# [Work required]
Copy out every line from the records that includes "will".

# [Source records]
- Opening Delimiter -
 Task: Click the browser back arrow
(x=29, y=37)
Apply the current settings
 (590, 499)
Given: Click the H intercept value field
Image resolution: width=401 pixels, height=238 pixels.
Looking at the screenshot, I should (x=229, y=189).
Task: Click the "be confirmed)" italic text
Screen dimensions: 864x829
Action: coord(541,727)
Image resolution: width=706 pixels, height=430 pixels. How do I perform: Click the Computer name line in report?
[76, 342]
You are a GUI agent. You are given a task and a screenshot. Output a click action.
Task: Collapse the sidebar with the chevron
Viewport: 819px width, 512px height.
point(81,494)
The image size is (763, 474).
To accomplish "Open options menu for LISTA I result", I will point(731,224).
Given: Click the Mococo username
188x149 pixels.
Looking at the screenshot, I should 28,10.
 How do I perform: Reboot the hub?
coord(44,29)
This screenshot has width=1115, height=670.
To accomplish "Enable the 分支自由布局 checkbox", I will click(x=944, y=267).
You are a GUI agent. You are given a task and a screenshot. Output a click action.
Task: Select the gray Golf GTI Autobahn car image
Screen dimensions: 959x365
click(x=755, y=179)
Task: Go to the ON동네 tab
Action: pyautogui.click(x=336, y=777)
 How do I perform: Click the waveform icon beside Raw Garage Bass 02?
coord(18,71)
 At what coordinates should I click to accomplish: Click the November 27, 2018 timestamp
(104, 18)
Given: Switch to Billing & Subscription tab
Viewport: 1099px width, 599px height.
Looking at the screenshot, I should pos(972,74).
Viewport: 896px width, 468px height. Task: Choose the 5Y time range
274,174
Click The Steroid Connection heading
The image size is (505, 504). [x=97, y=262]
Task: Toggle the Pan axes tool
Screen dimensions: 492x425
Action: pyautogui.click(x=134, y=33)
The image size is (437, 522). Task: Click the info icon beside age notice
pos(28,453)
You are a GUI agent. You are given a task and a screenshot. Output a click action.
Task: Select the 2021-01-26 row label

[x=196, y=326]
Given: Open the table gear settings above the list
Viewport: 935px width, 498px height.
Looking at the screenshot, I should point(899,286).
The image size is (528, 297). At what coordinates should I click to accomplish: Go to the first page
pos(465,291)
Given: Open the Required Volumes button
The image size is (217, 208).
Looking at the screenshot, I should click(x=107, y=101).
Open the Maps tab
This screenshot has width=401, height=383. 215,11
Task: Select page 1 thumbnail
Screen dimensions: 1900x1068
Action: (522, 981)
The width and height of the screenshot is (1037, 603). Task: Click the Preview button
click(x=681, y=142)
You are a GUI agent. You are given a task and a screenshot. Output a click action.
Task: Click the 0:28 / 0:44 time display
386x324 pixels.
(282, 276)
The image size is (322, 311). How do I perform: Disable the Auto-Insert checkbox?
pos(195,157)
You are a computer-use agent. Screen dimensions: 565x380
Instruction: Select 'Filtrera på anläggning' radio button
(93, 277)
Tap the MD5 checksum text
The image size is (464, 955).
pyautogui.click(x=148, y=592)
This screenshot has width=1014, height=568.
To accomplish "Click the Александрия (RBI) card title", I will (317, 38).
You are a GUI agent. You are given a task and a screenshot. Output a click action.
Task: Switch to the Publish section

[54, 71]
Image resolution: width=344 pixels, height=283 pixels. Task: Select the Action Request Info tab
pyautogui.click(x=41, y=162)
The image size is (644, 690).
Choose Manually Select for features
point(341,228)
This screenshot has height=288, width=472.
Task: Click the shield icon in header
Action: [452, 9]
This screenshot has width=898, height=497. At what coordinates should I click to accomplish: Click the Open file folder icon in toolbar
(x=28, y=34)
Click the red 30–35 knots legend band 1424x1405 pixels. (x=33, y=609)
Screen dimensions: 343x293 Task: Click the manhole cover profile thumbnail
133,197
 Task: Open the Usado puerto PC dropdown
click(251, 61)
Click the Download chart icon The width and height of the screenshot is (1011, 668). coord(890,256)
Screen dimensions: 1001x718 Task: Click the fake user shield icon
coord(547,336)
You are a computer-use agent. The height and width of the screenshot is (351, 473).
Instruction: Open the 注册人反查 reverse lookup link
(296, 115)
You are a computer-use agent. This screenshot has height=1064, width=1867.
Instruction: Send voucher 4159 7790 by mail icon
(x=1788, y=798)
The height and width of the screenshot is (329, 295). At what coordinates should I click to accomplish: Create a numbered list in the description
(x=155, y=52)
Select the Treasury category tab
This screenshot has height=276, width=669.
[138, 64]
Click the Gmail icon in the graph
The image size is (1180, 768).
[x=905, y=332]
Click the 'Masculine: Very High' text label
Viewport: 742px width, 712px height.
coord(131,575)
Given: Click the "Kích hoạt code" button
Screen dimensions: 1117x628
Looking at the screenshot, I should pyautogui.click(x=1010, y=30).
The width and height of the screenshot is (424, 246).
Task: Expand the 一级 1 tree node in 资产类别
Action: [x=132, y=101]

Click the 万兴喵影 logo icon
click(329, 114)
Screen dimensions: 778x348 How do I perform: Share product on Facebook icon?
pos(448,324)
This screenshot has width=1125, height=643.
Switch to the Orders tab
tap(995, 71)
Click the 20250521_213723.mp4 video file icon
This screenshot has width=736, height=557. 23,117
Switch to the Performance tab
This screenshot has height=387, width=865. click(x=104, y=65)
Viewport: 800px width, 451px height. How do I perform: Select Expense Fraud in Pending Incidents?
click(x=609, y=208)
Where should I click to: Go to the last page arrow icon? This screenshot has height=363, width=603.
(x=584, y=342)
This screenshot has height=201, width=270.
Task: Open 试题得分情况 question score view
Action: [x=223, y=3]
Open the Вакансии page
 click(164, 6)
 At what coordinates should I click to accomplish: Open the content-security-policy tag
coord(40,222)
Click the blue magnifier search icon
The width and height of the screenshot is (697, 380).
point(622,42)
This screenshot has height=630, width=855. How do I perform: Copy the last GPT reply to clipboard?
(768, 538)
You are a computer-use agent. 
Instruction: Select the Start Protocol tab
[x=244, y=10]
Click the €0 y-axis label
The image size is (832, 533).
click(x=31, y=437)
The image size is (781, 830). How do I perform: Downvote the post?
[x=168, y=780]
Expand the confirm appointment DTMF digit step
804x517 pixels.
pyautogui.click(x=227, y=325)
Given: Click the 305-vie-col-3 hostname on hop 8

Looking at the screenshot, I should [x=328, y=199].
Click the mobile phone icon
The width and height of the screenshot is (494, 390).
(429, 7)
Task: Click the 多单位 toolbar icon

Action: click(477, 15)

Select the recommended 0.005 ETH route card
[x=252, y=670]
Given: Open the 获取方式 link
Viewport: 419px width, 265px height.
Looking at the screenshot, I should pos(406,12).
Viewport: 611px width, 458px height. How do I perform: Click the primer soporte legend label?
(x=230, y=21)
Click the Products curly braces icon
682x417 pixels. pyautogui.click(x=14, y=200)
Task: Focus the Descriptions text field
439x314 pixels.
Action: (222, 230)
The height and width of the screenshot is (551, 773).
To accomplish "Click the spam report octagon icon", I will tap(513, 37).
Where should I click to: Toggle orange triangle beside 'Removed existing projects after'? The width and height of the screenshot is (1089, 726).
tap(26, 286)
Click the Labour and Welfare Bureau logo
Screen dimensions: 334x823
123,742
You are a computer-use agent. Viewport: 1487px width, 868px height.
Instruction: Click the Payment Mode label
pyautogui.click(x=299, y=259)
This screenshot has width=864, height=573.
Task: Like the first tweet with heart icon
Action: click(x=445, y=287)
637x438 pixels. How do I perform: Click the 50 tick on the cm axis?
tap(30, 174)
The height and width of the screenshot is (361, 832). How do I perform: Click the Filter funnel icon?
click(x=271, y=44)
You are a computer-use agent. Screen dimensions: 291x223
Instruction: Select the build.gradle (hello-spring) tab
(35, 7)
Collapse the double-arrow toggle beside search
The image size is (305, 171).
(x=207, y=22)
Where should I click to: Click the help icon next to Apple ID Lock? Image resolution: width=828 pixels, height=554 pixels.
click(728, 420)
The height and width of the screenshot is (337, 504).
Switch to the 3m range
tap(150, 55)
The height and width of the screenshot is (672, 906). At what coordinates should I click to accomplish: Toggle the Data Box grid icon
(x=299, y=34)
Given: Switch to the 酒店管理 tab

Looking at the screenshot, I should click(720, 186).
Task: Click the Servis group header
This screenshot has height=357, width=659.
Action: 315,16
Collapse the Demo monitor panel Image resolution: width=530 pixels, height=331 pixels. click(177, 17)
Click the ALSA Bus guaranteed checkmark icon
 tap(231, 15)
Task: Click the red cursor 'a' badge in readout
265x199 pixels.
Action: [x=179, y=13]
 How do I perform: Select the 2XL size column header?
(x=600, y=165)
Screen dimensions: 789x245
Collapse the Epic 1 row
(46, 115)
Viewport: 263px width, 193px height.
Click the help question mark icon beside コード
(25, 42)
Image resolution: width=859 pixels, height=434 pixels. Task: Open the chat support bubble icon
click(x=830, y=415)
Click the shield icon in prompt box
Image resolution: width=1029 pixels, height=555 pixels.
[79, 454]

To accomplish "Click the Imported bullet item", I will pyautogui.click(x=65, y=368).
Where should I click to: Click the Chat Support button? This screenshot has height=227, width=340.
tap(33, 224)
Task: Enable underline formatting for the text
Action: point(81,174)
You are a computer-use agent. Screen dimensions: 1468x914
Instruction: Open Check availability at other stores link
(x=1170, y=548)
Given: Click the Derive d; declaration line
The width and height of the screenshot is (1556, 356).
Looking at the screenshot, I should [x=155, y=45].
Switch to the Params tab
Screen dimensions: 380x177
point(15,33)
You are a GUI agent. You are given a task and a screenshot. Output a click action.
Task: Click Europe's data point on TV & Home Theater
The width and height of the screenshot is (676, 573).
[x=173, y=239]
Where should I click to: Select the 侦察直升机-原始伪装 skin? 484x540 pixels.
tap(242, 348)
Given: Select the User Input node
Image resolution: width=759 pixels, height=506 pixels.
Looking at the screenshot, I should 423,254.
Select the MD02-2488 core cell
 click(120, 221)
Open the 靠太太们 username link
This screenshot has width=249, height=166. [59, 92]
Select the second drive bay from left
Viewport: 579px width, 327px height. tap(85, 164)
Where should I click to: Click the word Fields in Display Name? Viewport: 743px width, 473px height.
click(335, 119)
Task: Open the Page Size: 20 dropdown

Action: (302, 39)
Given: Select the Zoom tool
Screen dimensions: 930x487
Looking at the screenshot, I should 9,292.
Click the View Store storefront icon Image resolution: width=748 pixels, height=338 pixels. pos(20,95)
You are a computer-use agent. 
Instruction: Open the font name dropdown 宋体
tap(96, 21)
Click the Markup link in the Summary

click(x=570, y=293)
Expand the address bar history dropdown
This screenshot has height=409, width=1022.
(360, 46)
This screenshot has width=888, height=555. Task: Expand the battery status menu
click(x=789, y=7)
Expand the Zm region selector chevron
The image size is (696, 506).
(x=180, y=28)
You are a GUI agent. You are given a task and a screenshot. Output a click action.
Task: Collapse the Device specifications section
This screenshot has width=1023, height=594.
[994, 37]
- Closing Delimiter -
# [Answer for this exercise]
To accomplish "Open options menu for LISTA I result", I will point(731,224).
To accomplish "Enable the 分支自由布局 checkbox", I will click(x=944, y=267).
To accomplish "Click the Александрия (RBI) card title", I will (317, 38).
To accomplish "Click the spam report octagon icon", I will tap(513, 37).
To accomplish "Click the Imported bullet item", I will pyautogui.click(x=65, y=368).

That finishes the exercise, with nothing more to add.